Figure 5: RNaseH1 depletion affects leading-strand telomeres in U2OS cells.

(a) Western blot analysis of total proteins from U2OS and HeLa cells infected with retroviruses expressing myc-tagged RNaseH1 (RH1) or catalytically dead RNaseH1 (RH1^CD) or with empty vector control retroviruses (EV) and transfected with the indicated siRNAs. Experiments were performed 6 days after infections and 3 days after siRNA transfections. Endogenous and myc-tagged RNaseH1 proteins were simultaneously detected using anti-RNaseH1 antibodies. The asterisk indicates a cross-reacting band. Total KAP1 was detected to control for loading. (b) Quantifications of TFEs in the indicated cells. Each dot represents the fraction of TFEs per chromosome end in one metaphase from two to three independent experiments. Chromosome ends (2,700–3,640) were analyzed for each condition. Black bars indicate medians. P-values were computed using the Student’s t-test. ***P<0.0001 (indicated sample versus siCtrl-transfected EVmyc sample). (c) Examples of FISH experiments performed on metaphase spreads from the indicated cells. Telomeric DNA is in red and DAPI-stained total DNA in blue. Arrows point to TFEs. (d) Quantifications of leading and lagging TFEs from CO-FISH experiments performed on the indicated U2OS cells. Each dot represents the fraction of TFEs per chromosome end in one metaphase from two to three independent experiments. Chromosome ends (1,900–3,900) were analyzed for each condition. Black bars indicate medians. P-values were computed using the Student’s t-test. *P<0.05, **P<0.001, ***P<0.0001 (indicated sample versus siCtrl-transfected EVmyc sample). (e) Examples of CO-FISH experiments performed on U2OS cells. Lagging-strand telomeres are in red, leading-strand telomeres are in green and DNA is in blue. Example of normal telomeres and TFEs are shown.
•••••
In the figure legend on RNaseH1 depletion, which protein was detected to control for loading in the Western blot? The listing is separate material and has no connection to the figure legend on RNaseH1 depletion.

- _Information shown_:
•••••
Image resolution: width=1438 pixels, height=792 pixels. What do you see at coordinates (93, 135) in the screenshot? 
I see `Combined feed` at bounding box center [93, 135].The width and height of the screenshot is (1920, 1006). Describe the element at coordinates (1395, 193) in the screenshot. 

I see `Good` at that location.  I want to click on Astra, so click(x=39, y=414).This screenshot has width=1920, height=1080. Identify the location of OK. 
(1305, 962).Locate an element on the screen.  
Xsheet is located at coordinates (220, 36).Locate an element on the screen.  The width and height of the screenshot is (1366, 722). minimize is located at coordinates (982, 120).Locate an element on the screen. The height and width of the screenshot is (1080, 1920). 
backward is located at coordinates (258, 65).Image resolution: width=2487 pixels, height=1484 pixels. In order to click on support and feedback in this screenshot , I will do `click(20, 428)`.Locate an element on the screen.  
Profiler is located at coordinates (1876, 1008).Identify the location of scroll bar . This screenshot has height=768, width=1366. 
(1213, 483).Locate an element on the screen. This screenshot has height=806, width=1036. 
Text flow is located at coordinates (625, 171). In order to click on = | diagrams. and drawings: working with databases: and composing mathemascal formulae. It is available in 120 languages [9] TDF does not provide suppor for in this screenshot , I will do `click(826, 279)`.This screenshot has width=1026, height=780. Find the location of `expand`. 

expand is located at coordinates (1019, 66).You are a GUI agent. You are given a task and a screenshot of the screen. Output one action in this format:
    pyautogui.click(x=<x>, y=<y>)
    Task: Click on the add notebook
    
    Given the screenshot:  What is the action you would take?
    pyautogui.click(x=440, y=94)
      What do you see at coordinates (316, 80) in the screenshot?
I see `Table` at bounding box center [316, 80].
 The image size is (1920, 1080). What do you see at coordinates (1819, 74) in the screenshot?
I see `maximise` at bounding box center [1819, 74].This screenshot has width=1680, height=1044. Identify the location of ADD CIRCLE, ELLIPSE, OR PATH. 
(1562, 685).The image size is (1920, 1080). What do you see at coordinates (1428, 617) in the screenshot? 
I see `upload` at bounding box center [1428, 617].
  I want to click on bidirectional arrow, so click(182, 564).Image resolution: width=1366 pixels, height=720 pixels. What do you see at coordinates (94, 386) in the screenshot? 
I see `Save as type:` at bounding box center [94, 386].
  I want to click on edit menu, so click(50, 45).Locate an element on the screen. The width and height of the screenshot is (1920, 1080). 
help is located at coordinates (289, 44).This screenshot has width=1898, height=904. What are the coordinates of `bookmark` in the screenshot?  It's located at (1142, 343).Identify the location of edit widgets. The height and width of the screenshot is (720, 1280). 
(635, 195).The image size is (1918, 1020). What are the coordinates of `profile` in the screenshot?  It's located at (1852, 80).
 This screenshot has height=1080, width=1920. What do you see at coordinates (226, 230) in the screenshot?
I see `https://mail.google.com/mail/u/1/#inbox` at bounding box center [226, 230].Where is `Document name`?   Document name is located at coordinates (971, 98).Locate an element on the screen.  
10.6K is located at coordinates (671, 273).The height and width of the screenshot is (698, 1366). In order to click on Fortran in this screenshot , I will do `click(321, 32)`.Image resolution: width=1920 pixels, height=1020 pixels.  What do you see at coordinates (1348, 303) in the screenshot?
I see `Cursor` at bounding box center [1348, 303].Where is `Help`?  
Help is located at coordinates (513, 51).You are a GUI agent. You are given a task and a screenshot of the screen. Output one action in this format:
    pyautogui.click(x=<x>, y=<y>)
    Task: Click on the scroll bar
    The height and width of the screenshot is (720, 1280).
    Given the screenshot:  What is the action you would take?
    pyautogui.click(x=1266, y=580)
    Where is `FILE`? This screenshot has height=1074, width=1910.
•••••
- _Exercise result_:
Total KAP1.